▶ [Instrucciones de la tarea] Transcribe literalmente el pasaje del fragmento sobre las virtudes que va desde «Nuestro Señor aconseja» hasta «nuestro esfuerzo diario.».

Nuestro Señor aconseja a sus discípulos (Mt
10,16): Os envío como ovejas en medio de
los lobos; sed, pues, prudentes como serpientes y sencillos como palomas.
La vida cristiana, vida sobrenatural, se asienta sobre el fundamento de nuestra
naturaleza, de los hábitos que vamos adquiriendo con nuestro esfuerzo diario.
El Compendio del Catecismo dice, con la
tradición filosófica, que esas virtudes
son “disposiciones habituales y firmes para hacer el bien: «El fin de una vida
virtuosa consiste en llegar a ser semejante a Dios» (san Gregorio de Nisa)” (n.
377).
Luego explica que hay virtudes humanas y sobrenaturales.
Las primeras son “perfecciones habituales y estables del entendimiento y de la
voluntad, que regulan nuestros
actos, ordenan nuestras pasiones y guían nuestra conducta en conformidad con la razón y la fe.
Adquiridas y fortalecidas por medio de actos moralmente buenos y reiterados,
son purificadas y elevadas por la gracia
divina” (n. 378).
Un paso más en la exposición de esas
perfecciones de nuestra naturaleza es la descripción de las cuatro más
importantes: “las principales virtudes humanas son las denominadas cardinales
[del latín cardo: quicio, gozne], que agrupan a todas las demás y constituyen
las bases de la vida virtuosa” (379).

▶ [Material proporcionado]
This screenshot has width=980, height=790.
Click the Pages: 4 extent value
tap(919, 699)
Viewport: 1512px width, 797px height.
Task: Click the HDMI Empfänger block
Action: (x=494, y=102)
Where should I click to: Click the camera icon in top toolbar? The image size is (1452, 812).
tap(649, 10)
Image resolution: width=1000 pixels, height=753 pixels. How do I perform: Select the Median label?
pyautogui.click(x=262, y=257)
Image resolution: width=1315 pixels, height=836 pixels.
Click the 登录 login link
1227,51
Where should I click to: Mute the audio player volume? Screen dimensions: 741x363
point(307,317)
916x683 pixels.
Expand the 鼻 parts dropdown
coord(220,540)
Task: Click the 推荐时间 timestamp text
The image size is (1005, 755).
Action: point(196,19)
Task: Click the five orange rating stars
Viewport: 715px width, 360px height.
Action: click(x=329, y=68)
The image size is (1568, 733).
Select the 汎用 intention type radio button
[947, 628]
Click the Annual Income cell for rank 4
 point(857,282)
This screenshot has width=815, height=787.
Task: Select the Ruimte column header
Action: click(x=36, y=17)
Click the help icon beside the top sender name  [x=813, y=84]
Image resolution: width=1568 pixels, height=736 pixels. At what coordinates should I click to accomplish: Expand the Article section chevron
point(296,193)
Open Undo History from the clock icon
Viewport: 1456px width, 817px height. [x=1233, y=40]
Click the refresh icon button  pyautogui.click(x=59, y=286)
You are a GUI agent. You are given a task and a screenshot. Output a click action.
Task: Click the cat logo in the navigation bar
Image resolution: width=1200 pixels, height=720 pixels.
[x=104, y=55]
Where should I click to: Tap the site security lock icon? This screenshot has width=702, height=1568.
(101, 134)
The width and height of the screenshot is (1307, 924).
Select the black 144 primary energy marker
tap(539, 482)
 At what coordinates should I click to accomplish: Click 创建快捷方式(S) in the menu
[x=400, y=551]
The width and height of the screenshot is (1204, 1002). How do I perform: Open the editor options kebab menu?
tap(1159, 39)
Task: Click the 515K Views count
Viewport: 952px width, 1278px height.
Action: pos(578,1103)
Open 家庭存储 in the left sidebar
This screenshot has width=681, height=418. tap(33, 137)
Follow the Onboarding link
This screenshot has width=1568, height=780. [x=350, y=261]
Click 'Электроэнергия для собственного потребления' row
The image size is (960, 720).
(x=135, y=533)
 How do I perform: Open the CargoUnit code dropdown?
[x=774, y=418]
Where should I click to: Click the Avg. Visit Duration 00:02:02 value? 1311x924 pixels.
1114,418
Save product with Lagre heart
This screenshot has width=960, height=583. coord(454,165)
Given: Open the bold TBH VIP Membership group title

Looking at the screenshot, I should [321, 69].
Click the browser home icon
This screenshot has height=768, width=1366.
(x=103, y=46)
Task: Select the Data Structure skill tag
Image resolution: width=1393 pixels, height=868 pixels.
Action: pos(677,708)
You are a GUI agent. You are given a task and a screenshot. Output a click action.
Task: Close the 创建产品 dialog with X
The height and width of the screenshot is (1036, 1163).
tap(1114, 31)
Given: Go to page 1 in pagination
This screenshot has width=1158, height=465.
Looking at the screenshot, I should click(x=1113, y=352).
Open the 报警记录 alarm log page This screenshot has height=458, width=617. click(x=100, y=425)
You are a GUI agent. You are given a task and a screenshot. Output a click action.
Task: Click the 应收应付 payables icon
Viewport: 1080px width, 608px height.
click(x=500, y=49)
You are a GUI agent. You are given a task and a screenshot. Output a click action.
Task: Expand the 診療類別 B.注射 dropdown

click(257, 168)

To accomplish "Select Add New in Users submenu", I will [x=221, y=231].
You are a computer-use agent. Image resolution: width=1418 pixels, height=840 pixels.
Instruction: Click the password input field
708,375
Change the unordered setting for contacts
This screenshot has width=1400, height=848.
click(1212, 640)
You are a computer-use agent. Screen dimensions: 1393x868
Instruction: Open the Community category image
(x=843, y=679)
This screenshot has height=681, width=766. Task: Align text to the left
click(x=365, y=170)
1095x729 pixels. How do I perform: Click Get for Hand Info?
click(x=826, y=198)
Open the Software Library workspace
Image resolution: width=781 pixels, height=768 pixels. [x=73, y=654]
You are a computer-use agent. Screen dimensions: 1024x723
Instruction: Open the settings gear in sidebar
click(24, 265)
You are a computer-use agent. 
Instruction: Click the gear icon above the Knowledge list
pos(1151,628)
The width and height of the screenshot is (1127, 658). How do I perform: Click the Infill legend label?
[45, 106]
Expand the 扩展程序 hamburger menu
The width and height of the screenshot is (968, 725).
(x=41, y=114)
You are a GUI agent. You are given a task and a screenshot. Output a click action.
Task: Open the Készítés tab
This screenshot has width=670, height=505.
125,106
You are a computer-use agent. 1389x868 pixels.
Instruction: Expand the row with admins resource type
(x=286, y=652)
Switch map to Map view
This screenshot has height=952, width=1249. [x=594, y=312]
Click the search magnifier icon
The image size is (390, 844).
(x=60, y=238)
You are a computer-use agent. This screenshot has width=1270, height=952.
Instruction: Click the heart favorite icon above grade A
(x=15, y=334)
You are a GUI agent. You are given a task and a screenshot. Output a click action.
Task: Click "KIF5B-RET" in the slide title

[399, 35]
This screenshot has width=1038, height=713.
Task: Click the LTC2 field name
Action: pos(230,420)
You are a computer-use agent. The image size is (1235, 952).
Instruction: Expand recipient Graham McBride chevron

▶ [Respuesta]
Nuestro Señor aconseja a sus discípulos (Mt
10,16): Os envío como ovejas en medio de
los lobos; sed, pues, prudentes como serpientes y sencillos como palomas.
La vida cristiana, vida sobrenatural, se asienta sobre el fundamento de nuestra
naturaleza, de los hábitos que vamos adquiriendo con nuestro esfuerzo diario.